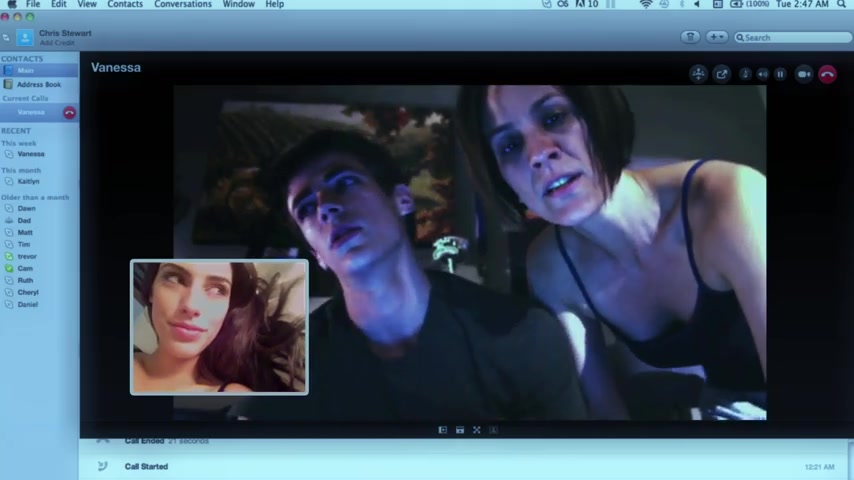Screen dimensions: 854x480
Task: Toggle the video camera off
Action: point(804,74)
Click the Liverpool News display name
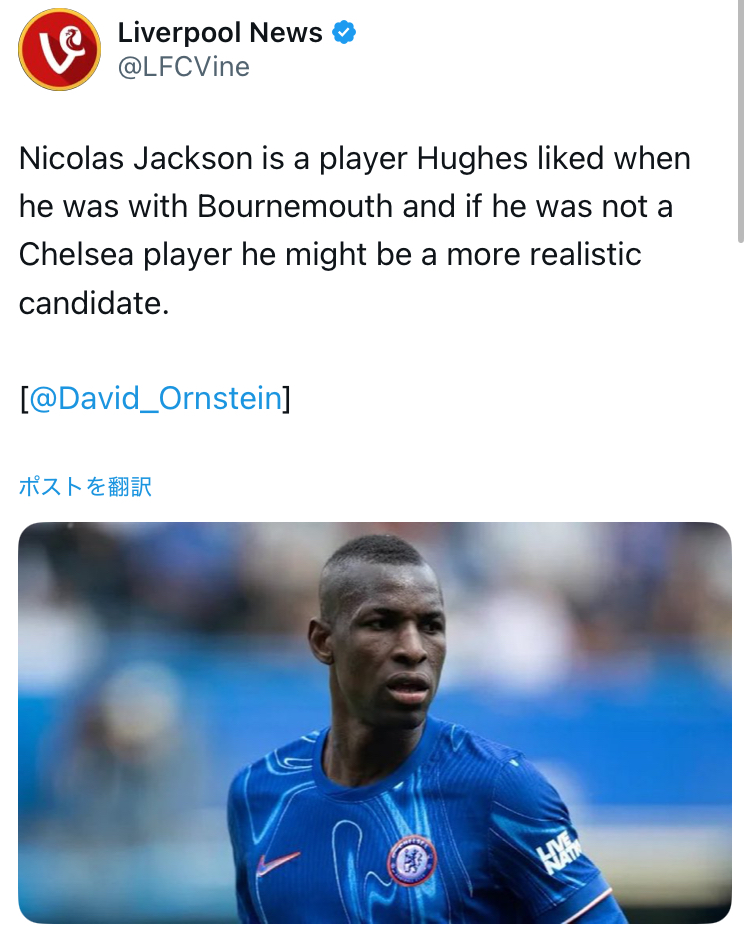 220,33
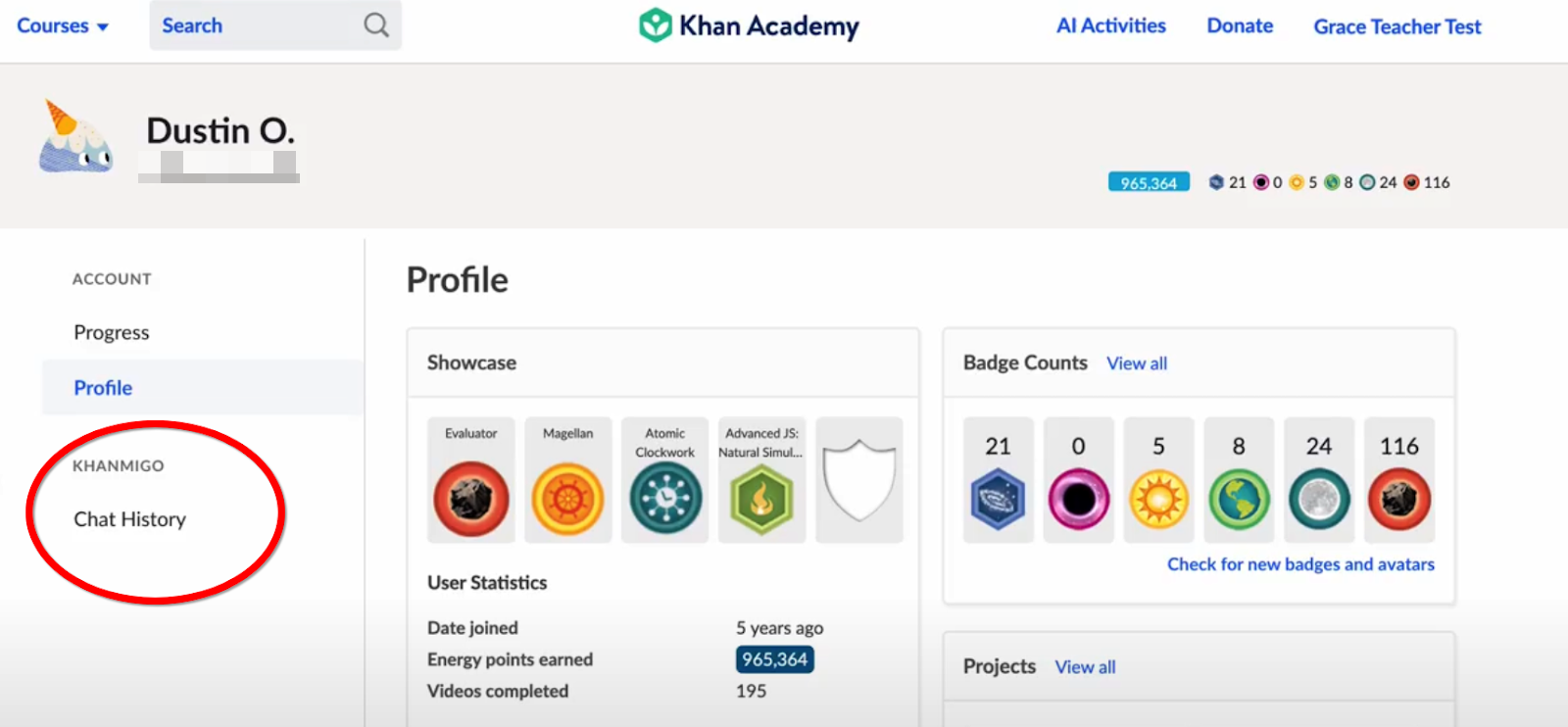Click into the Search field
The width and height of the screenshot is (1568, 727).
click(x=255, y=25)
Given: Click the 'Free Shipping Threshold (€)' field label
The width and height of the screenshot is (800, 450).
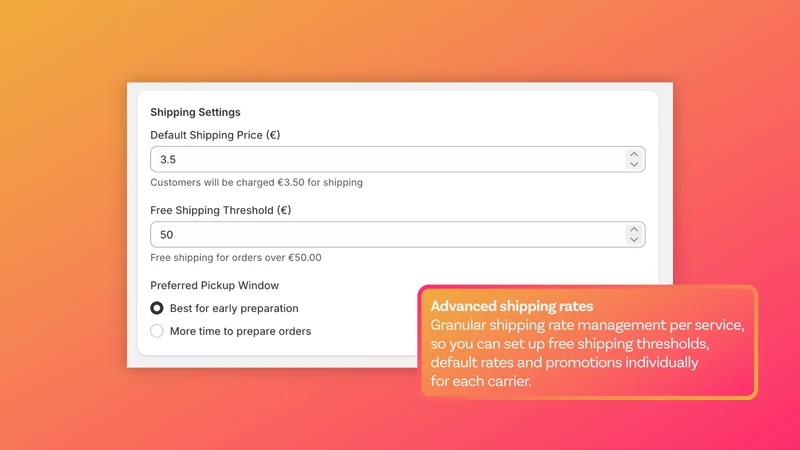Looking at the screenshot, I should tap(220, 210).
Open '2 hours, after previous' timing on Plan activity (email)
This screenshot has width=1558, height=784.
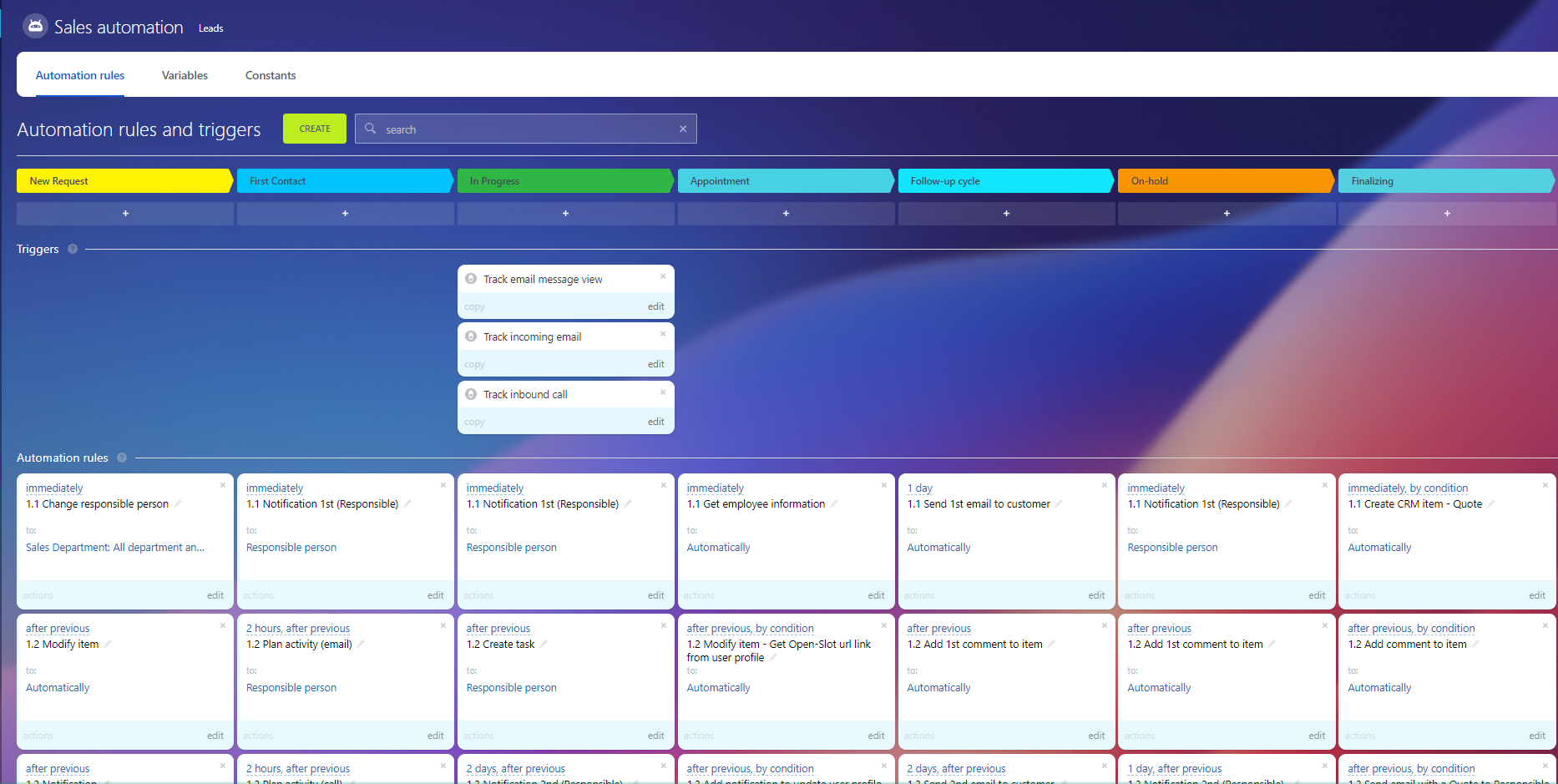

☆ ☆ ☆

» **Exercise instructions**: Give back, word for word, the lines from the one with "Click the Liverpool News display name" to the end of the records above, and no pictures.

» **Task response**:
Click the Liverpool News display name
 220,33
Click into the Search field
The width and height of the screenshot is (1568, 727).
click(x=255, y=25)
Given: Click the 'Free Shipping Threshold (€)' field label
The width and height of the screenshot is (800, 450).
Looking at the screenshot, I should tap(220, 210).
Open '2 hours, after previous' timing on Plan activity (email)
This screenshot has width=1558, height=784.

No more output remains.